Don’t Let a Cooking Fire Ruin Your Thanksgiving: Safety Tips for Turkey Day

Don’t let a cooking fire ruin your Thanksgiving. According to the National Fire Protection Association, cooking fires peak on Thanksgiving. Thousands of Thanksgiving Day fires require a fire department response, cause millions in property losses, and result in injuries and fatalities for those involved. Cooking is the leading cause of residential structure fires on Thanksgiving, followed by heating and open flame. Homeowners insurance can help you rebuild if your house catches on fire, but it’s important to be aware of the dangers associated with cooking fires and take steps to prevent them. In this blog post, we’ll provide some safety tips for frying or smoking a turkey this Thanksgiving.

How to make sure you are safely frying your turkey:

If you’re frying a turkey, be sure to do it outside and away from your home. Make sure the fryer is on level ground and not near any flammable materials. Don’t overfill the fryer with oil, and keep children and pets away from the area while you’re cooking. If the oil starts to smoke, turn off the burner and call the fire department.

How to make sure you are safely smoking your turkey:

If you’re smoking a turkey, be sure to do it outside and away from your home. Keep the smoker in an open area, and don’t leave it unattended.  Check the smoker regularly to make sure it’s not overloading the circuit. Keep children and pets away from the area while you’re cooking. If you see smoke or fire coming from the smoker, turn off the power and call the fire department.

How else can you prevent a cooking disaster this Thanksgiving?

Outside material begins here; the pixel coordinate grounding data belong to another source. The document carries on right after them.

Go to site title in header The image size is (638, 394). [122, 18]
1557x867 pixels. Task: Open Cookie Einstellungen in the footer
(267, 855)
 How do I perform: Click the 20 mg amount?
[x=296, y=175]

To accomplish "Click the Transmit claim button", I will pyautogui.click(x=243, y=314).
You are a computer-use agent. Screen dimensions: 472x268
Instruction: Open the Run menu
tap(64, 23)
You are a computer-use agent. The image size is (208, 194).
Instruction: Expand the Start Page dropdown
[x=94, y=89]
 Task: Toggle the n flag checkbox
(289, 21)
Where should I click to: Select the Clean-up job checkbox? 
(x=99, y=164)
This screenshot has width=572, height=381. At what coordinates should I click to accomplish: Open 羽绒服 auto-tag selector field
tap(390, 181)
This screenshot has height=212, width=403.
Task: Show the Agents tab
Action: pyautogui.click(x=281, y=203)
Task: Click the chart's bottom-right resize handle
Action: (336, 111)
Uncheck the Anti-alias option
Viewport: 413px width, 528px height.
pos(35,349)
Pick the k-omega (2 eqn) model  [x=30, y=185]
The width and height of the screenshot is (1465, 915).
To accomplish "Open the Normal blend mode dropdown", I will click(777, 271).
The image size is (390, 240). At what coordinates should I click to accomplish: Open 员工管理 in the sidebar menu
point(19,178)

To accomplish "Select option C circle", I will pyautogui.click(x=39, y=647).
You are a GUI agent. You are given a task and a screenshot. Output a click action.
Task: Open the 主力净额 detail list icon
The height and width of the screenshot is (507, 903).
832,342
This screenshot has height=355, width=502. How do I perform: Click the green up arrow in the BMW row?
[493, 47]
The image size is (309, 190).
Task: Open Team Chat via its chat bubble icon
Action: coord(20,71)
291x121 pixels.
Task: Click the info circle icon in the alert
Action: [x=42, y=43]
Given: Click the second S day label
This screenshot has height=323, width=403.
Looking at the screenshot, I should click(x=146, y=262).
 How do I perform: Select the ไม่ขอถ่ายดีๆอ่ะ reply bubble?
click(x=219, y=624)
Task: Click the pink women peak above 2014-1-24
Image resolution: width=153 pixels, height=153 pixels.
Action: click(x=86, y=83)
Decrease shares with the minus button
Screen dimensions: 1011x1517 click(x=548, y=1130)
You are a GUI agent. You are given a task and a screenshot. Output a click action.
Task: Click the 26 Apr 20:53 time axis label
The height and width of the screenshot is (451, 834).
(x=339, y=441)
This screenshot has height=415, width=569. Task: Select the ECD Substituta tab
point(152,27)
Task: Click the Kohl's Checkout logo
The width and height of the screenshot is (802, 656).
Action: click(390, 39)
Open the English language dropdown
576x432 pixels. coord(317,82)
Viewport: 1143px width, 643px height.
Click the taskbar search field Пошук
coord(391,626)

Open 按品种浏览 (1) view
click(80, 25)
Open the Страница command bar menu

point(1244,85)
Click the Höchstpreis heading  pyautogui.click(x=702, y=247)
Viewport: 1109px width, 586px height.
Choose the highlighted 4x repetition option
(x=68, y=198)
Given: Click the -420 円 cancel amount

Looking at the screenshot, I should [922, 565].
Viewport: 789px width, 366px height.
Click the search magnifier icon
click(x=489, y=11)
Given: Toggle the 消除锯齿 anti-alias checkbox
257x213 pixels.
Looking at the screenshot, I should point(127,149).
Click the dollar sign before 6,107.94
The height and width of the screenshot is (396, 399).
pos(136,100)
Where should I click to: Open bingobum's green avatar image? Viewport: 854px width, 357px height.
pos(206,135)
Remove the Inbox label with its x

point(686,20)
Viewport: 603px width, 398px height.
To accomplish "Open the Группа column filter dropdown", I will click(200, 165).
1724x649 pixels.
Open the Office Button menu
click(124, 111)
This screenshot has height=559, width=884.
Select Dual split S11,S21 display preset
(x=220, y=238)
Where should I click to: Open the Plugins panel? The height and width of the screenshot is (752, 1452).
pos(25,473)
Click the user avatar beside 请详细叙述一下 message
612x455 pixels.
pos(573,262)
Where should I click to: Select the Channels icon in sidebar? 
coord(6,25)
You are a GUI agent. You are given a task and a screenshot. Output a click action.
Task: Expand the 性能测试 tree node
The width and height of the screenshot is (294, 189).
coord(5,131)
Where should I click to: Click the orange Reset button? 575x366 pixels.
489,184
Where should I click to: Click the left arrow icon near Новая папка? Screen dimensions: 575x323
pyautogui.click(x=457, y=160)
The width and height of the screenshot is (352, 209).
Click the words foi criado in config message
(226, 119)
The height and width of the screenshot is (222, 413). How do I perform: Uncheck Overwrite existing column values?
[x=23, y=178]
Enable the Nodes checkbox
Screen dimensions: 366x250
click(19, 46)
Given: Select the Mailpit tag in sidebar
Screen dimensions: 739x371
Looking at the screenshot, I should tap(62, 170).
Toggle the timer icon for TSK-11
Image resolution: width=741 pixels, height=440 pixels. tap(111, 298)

The National Fire Protection Association (NFPA) offers the following tips:

  • Never leave cooking food unattended. Stay in the kitchen when frying, grilling or broiling food. If someone must leave the kitchen for even a short period of time, turn off the stove.
  • Keep young children and pets at least three feet away from the cooking area.
  • Wear short, close-fitting or tightly rolled sleeves when cooking.
  • Roll up long pants.
  • Use a pot holder to protect your hands from burns.
  • Move things that can catch fire—including oven mitts, wooden utensils, food packaging and towels—away from your stovetop.
  • Keep a lid nearby when cooking to smother small grease fires. Never use water to extinguish a grease fire.
  • Have a “kid-free zone” of at least three feet around the stove and areas where hot food or drink is prepared or carried.
  • Install a smoke alarm near the kitchen and on each level of your home, and outside sleeping areas. Use the test button to check it each month.
  • Keep a fire extinguisher that is ABC-rated (capable of putting out all three classes of fires: A, B and C) in an easily accessible location. Homeowners should also know how to properly use an extinguisher.


With a little bit of advance planning and these safety tips, you can enjoy a stress-free Thanksgiving feast with your loved ones. Homeowners should also review their insurance policies to make sure they have adequate coverage in case of a fire. Happy Thanksgiving.